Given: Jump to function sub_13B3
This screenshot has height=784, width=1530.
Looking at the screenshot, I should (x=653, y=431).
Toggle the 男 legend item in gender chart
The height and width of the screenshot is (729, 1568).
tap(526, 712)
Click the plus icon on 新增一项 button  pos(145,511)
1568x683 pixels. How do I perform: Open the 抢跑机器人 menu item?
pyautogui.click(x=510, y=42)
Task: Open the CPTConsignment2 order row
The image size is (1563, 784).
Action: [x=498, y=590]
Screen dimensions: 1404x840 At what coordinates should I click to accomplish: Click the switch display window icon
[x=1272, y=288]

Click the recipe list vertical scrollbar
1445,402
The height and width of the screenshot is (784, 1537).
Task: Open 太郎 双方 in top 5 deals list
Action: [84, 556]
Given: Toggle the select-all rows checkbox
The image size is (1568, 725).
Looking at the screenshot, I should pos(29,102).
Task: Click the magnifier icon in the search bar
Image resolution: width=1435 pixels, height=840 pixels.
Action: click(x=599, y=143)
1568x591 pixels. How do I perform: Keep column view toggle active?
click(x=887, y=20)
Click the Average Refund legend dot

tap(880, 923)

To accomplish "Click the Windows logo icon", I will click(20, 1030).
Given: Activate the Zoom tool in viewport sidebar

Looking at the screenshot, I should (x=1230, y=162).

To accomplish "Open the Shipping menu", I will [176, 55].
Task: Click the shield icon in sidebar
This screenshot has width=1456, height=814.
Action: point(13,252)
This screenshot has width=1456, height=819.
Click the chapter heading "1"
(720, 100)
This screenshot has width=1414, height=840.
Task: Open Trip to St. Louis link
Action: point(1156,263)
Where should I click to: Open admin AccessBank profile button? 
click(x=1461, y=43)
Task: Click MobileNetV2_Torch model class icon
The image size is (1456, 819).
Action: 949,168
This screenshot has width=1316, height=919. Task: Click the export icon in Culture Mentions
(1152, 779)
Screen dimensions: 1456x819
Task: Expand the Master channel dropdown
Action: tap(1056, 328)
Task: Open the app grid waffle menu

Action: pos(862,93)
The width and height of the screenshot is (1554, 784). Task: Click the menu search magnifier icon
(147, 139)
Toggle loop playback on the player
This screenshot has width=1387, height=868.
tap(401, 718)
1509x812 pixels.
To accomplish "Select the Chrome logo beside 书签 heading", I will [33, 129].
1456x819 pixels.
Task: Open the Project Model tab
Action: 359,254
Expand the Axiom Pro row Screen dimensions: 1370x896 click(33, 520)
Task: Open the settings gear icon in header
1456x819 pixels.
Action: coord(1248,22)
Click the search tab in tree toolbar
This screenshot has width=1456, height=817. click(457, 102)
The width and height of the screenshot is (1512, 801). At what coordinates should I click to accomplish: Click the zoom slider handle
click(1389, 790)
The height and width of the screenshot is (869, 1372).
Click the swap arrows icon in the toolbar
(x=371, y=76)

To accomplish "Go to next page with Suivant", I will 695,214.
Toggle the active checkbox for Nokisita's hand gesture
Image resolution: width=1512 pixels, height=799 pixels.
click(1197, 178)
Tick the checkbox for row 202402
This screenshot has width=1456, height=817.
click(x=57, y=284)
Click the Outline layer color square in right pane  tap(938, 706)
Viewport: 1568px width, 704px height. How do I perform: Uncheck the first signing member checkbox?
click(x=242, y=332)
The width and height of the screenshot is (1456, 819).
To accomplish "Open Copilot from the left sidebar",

....

Please transcribe the records exactly from their first line through the line holding "Task: Click MobileNetV2_Torch", and leave out all others.

Given: Jump to function sub_13B3
This screenshot has height=784, width=1530.
Looking at the screenshot, I should (x=653, y=431).
Toggle the 男 legend item in gender chart
The height and width of the screenshot is (729, 1568).
tap(526, 712)
Click the plus icon on 新增一项 button  pos(145,511)
1568x683 pixels. How do I perform: Open the 抢跑机器人 menu item?
pyautogui.click(x=510, y=42)
Task: Open the CPTConsignment2 order row
The image size is (1563, 784).
Action: [x=498, y=590]
Screen dimensions: 1404x840 At what coordinates should I click to accomplish: Click the switch display window icon
[x=1272, y=288]

Click the recipe list vertical scrollbar
1445,402
The height and width of the screenshot is (784, 1537).
Task: Open 太郎 双方 in top 5 deals list
Action: [84, 556]
Given: Toggle the select-all rows checkbox
The image size is (1568, 725).
Looking at the screenshot, I should pos(29,102).
Task: Click the magnifier icon in the search bar
Image resolution: width=1435 pixels, height=840 pixels.
Action: click(x=599, y=143)
1568x591 pixels. How do I perform: Keep column view toggle active?
click(x=887, y=20)
Click the Average Refund legend dot

tap(880, 923)

To accomplish "Click the Windows logo icon", I will click(20, 1030).
Given: Activate the Zoom tool in viewport sidebar

Looking at the screenshot, I should (x=1230, y=162).

To accomplish "Open the Shipping menu", I will [176, 55].
Task: Click the shield icon in sidebar
This screenshot has width=1456, height=814.
Action: point(13,252)
This screenshot has width=1456, height=819.
Click the chapter heading "1"
(720, 100)
This screenshot has width=1414, height=840.
Task: Open Trip to St. Louis link
Action: point(1156,263)
Where should I click to: Open admin AccessBank profile button? 
click(x=1461, y=43)
Task: Click MobileNetV2_Torch model class icon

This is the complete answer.